Konrad Yababuski has written a must-read essay in the Globe and Mail on Canada, and bilingualism, which shows that it is in too many cases a failed policy. Bilingualism can only work when the two languages to be learned are considered equals and when it isn’t more valuable to learn one than the other or not to know it. In Canada, it is obvious that French is only indispensable in Québec and even then it is possible to survive without it on a short stay especially if one pretends not to be an English speaking Canadian. In the rest of Canada, French is so absent that one would never know except for the street signs written in both languages that Canada has a French speaking population. Jean Chrétien, the former Prime minister, used to state, mostly during times when Québec was deciding through a referendum whether to secede from Canada, that Canada without Québec isn’t Canada and that Quebec without Canada isn’t Québec, I believe that that the “language question” puts that affirmation in doubt. Sugary excerpt:
If English Canadians cared about learning French, they would. That is simply human nature. Around the world, everywhere, when people need and want to learn a language, they do. .
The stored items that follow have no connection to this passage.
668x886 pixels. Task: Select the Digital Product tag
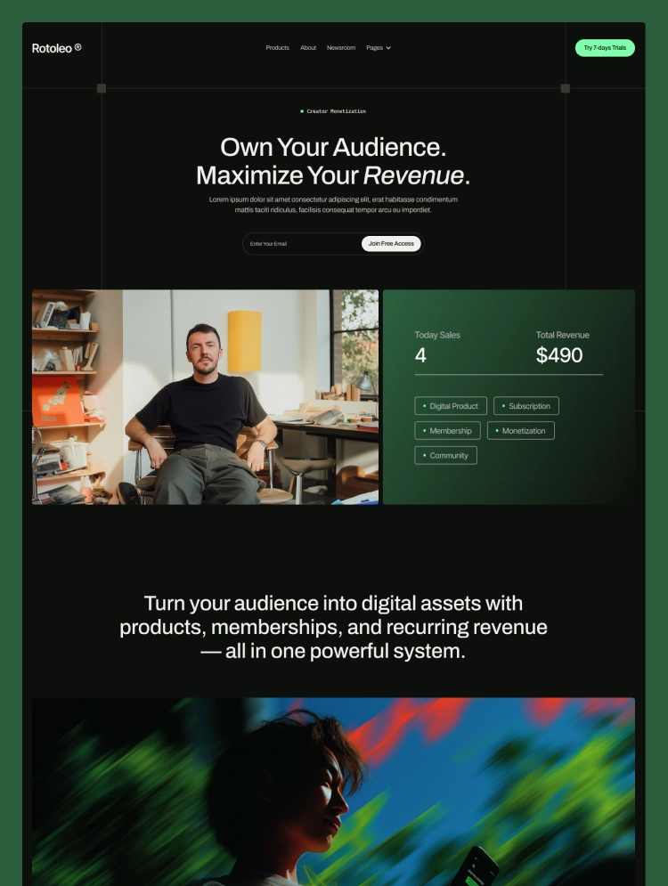pyautogui.click(x=451, y=406)
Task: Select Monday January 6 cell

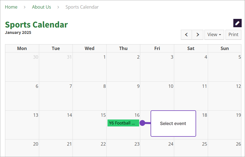Action: [x=22, y=96]
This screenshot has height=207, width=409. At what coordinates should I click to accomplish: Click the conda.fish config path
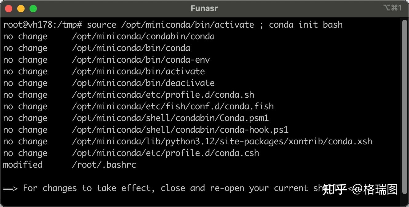tap(173, 107)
[…] If learning French is a luxury in English Canada, most people in Quebec consider learning English a necessity. Yet Quebeckers know they are playing with fire. You'd be hard-pressed to find a Quebecker who does not feel he or she has been personally and professionally enriched by learning English. But when census data show, as they did in December, that mother-tongue francophones now make up less than 50 per cent of the population on the Island of Montreal, and less than 80 per cent of Quebec's population for the first time since the 1930s, it gets a people thinking in survivalist terms. It gets a newspaper such as Le Devoir to write this headline: "Historic retreat of French in Quebec."
The issue gets framed — more or less — in these terms: Without a thriving francophone metropolis at its core, Quebec will be reduced before long to a Louisiana with sugar shacks.
Each of the solitudes maintains a tortured relationship with the language it doesn't speak first. English Canada needs the French fact to distinguish itself from the United States, but apparently not enough to become truly bilingual. Quebec needs to learn English to thrive in North America and avoid a retreat into isolation, but fears that each step out of its shell might deprive it from the option of going back.